→ Work instructions
Below are some records. Print all of them exactly as they appear.
[[ Task input, beginning ]]
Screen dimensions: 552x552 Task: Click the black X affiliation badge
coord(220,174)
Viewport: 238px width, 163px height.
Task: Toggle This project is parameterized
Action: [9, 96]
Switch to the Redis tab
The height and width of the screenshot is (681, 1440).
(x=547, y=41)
[[ Task input, end ]]
→ Exercise output
Screen dimensions: 552x552 Task: Click the black X affiliation badge
coord(220,174)
Viewport: 238px width, 163px height.
Task: Toggle This project is parameterized
Action: [9, 96]
Switch to the Redis tab
The height and width of the screenshot is (681, 1440).
(x=547, y=41)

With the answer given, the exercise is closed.